Billion Photos | Shutterstock

Recently, the ASBCA rejected a government claim seeking to recover costs. In that case, the government had alleged the costs were unsupported by employee time cards. But the ASCBCA reasoned the FAR prescribes a retention period for time cards. Because the government had not begun an audit until after that retention period had passed, the contractor had no obligation to retain the time cards. But now, in a decision issued shortly after the ASBCA decision, the CBCA has apparently come to the opposite conclusion.

Mission Support Alliance, LLC v. Department of Energy, CBCA 6477

Background

Mission Support Alliance (MSA) had a cost-reimbursement contract with the Department of Energy (DOE) to provide various services at the Hanford Nuclear Site in Washington. Following an audit of costs paid to MSA and its subcontractors, DOE issued a final decision seeking to recover over $15 million in unallowable costs. The parties were able to reduce the amount disputed from $15 million to $333,000 in disputed subcontractor payments. The parties submitted the remaining subcontractor dispute to the CBCA.

Analysis

Statute of Limitations

MSA claimed tha government’s claims were barred by the CDA’s six-year statute of limitations. MSA contended that its cost submissions from 2011 contained enough information to notify DOE of a potential claim. DOE, however, did not file a claim until 2019, well after the six-year deadline had passed.

The board, however, found that the grounds for disallowance were not knowable until several years after 2011, when MSA provided DOE the results of the company’s own subcontractor cost audits. MSA had failed to show how DOE would have had reason to doubt the subcontractor payments in 2011.

Employee Time Cards

A large part of the government’s claim concerned payments made to a subcontractor that were not supported by time cards. MSA alleged its subcontractor didn’t have the time cards because by the time DOE began its audit, the record retention date for the time cards had passed. MSA argued that it should not be penalized for DOE’s failure to conduct a timely audit.

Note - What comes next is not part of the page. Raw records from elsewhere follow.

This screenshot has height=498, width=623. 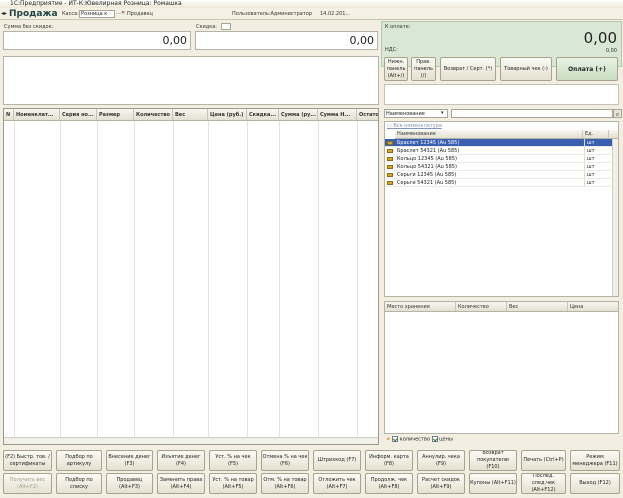 I want to click on stock-header: Место хранения Количество Вес Цена, so click(x=502, y=307).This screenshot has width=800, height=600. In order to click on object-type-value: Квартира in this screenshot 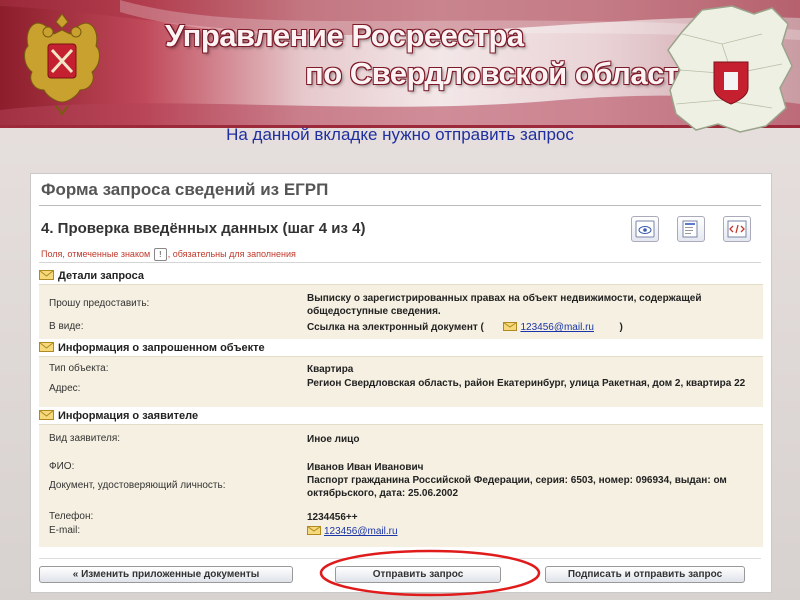, I will do `click(330, 370)`. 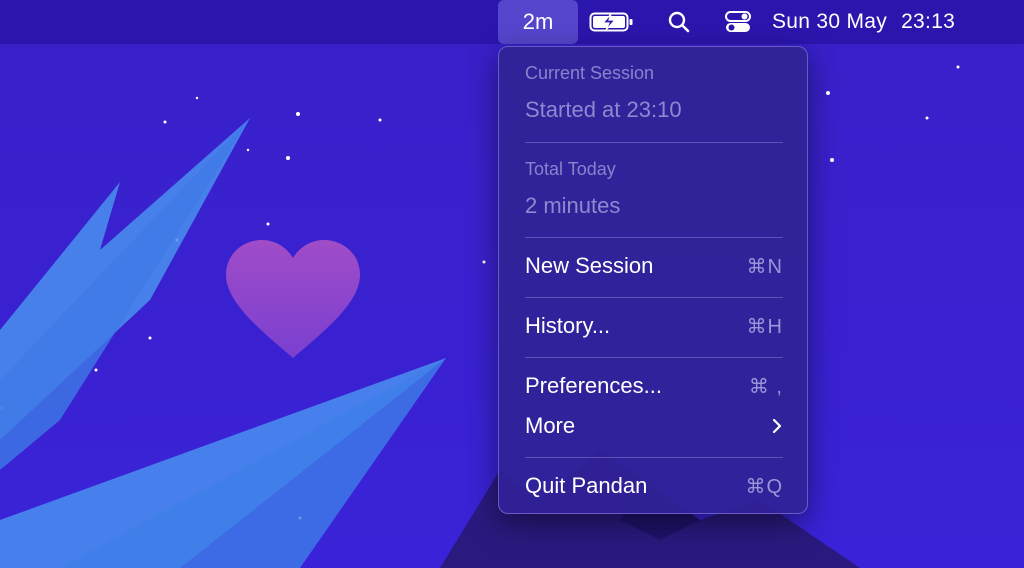 What do you see at coordinates (738, 22) in the screenshot?
I see `control-center-icon` at bounding box center [738, 22].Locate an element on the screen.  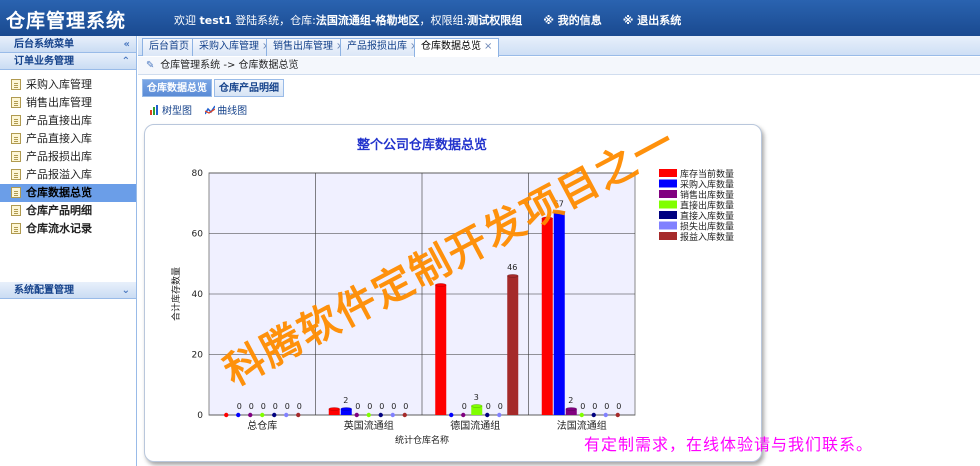
close-icon: × is located at coordinates (488, 46).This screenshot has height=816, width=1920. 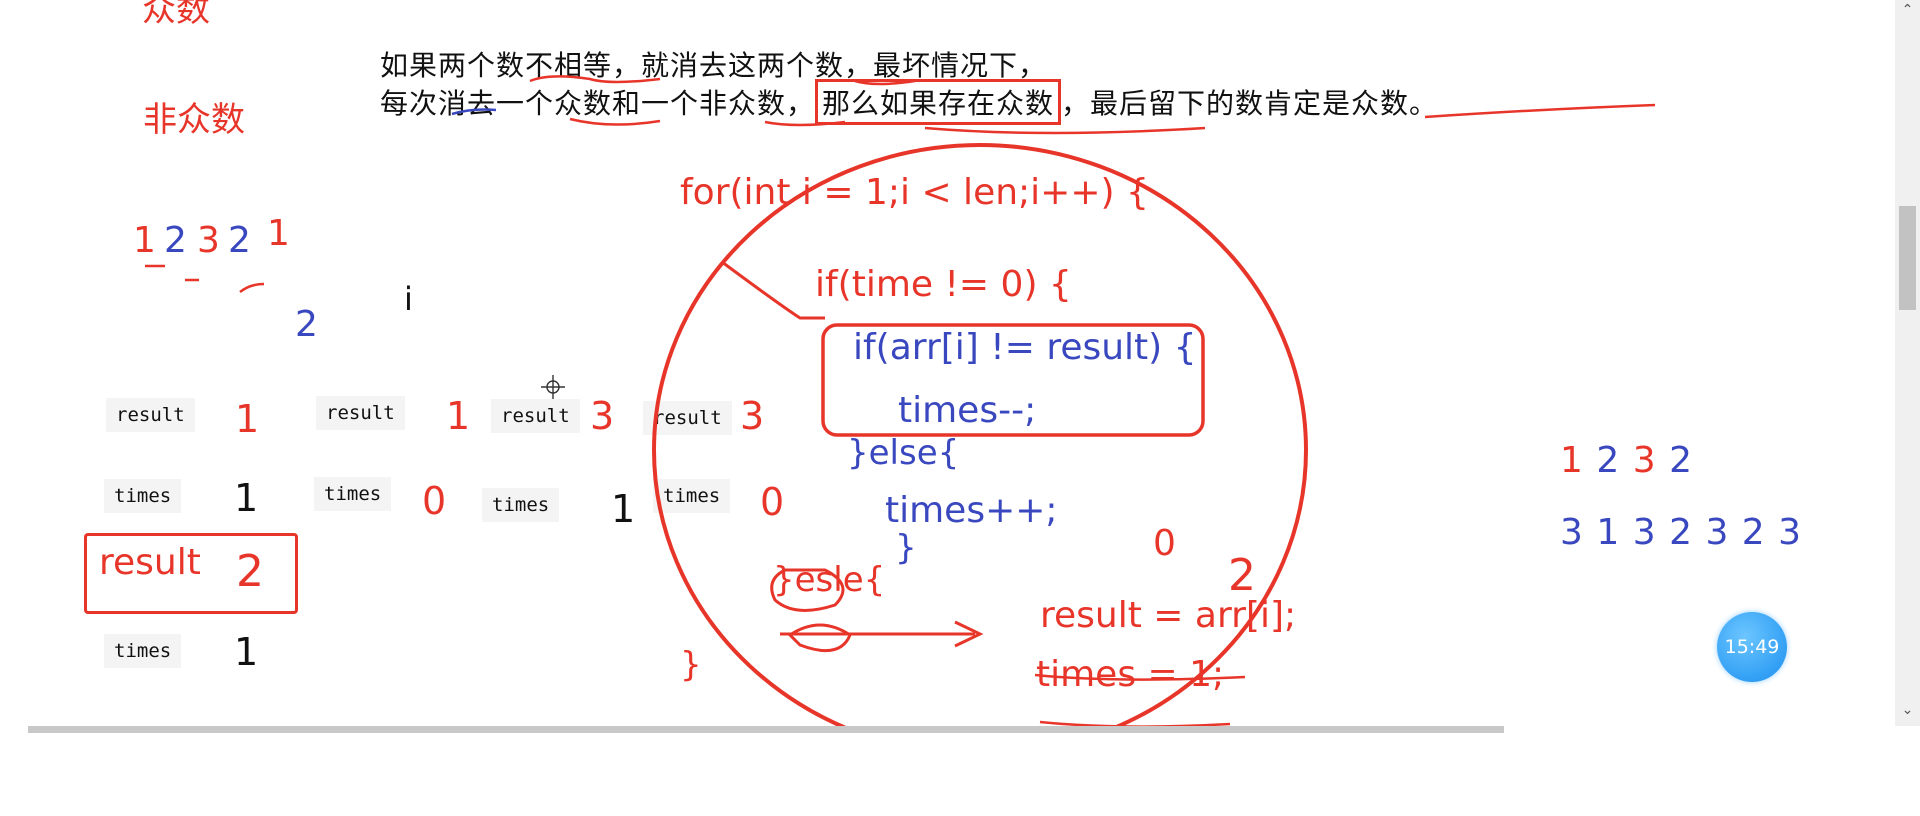 I want to click on scroll-up-icon: ⌃, so click(x=1908, y=10).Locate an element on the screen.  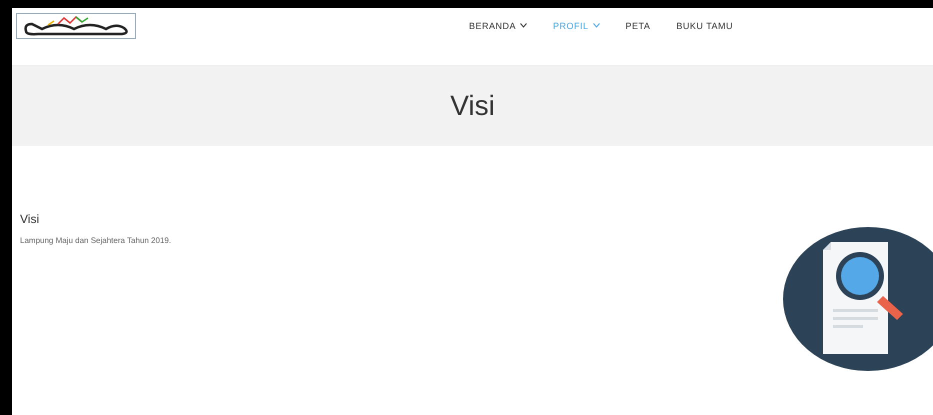
vision-text: Lampung Maju dan Sejahtera Tahun 2019. is located at coordinates (96, 240).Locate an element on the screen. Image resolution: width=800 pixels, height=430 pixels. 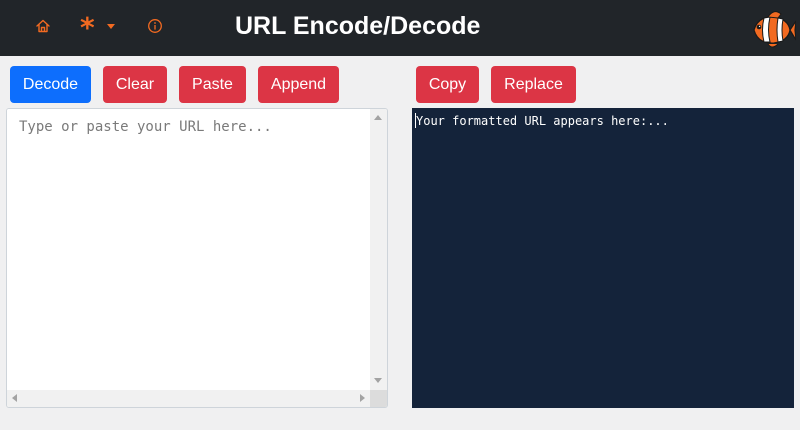
top-navbar: * URL Encode/Decode is located at coordinates (400, 28).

The board opined that it did not intend to “penalize” MSA, but it did need to decide whether the record showed that MSA had reasonably paid its subcontractor for the labor hours at issue. The board stated understood why the time cards were not available. Nevertheless, the board opined that there needed to be something to satisfy MSA’s burden of proof. Were it otherwise, the board reasoned, the statute of limitation for a government claim would be no longer then the required retention period for time cards, With no other alternative in the record to substantiate the labor costs, the board sustained the government’s claim.

Approved Invoices

DOE sought to recover other subcontractor costs that were only supported by a single screenshot showing that an MSA representative had approved them. MSA said the costs were cool because they had been “reviewed and approved” by MSA. But the board opined that mere review and approval by a prime contractor is not enough to show that subcontractor costs are reasonable. The board also sustained this portion of the government’s claim.

MSA is represented by Marisa M. Bavand and Allison L. Murphy of Groff Murphy PLLC. The government is represented by Paul R. Davis and Andrew J. Unsicker of the Department of Energy.